Orthasterias is a genus of sea stars in the family Asteriidae. Orthasterias koehleri, the rainbow star or red-banded sea star, is the only species in the genus. It is found in the North Pacific Ocean.

== Description ==
The rainbow star is a large starfish, growing to a diameter of about 50 cm with an arm length of 21 cm. It usually has five slender tapering arms and the aboral (upper) surface is pink or red with irregular patches or bands of darker red, orange or grey. The surface is covered with sharp white or mauve spines, each surrounded by a ring of pedicellariae, tiny pincer-like organs.

== Distribution and habitat ==
The rainbow star is found in northern parts of the Pacific Ocean with its range extending from California to Alaska at depths down to about 250 m. It also occurs in mid-ocean on knolls and seamounts. It is an uncommon species and is usually found on soft bottoms of mud or sand, or on kelp or rock surfaces.

== Biology ==
The rainbow star is a predator and feeds on a range of invertebrates including gastropod molluscs, limpets, bivalves, brachiopods, chitons, barnacles and tunicates.

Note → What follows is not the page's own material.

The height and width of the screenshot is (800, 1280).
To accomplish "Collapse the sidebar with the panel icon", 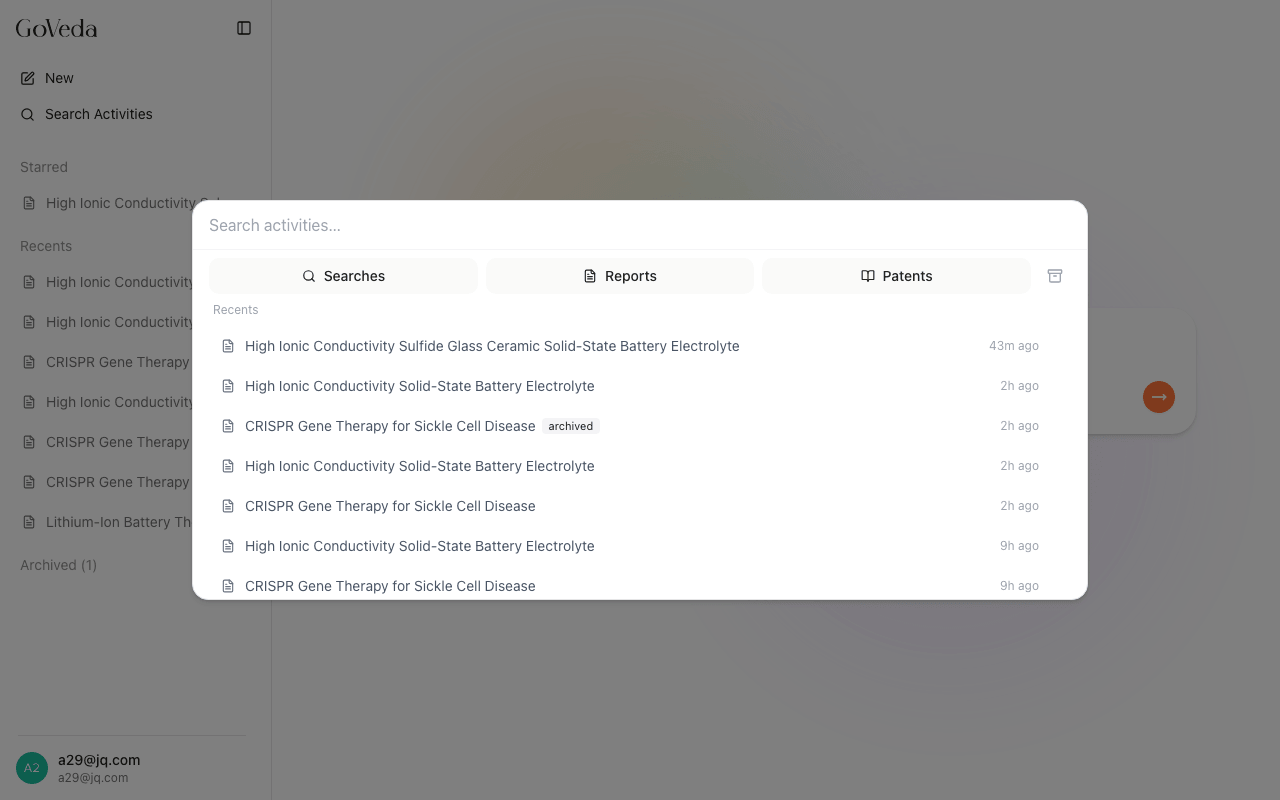I will click(244, 28).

In Alaska, it especially favours the ribbed clam Humilaria kennerleyi. It can dig up clams buried in the substrate and force the valves apart with the suction provided by its tube feet. It then everts part of its stomach, thrusting a fold inside the bivalve and excreting digestive enzymes onto the tissues. When these have liquefied sufficiently, the stomach engulfs them and is returned to its normal position inside the starfish.

The rainbow star is sometimes attacked by a voracious predator, the morning sun star (Solaster dawsoni). It attempts to defend itself by winding its arms round the attacker and nipping it with its thousands of pedicellariae.